- WHAT TO WORK ON
Turn the records below into a JSON list of strings, with one string for each line. Leave out the blank lines.

- RECORDS FOR THIS TASK
******************************
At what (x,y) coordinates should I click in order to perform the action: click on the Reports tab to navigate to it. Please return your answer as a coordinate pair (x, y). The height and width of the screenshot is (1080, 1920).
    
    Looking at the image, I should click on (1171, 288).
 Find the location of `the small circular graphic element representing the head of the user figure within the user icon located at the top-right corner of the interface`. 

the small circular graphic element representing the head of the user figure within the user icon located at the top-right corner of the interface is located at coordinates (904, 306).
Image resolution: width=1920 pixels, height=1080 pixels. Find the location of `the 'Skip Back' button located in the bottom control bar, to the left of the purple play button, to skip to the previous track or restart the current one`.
******************************
- RESULT FOR THIS TASK
[
  "At what (x,y) coordinates should I click in order to perform the action: click on the Reports tab to navigate to it. Please return your answer as a coordinate pair (x, y). The height and width of the screenshot is (1080, 1920).",
  "    Looking at the image, I should click on (1171, 288).",
  " Find the location of `the small circular graphic element representing the head of the user figure within the user icon located at the top-right corner of the interface`. ",
  "the small circular graphic element representing the head of the user figure within the user icon located at the top-right corner of the interface is located at coordinates (904, 306).",
  "Image resolution: width=1920 pixels, height=1080 pixels. Find the location of `the 'Skip Back' button located in the bottom control bar, to the left of the purple play button, to skip to the previous track or restart the current one`."
]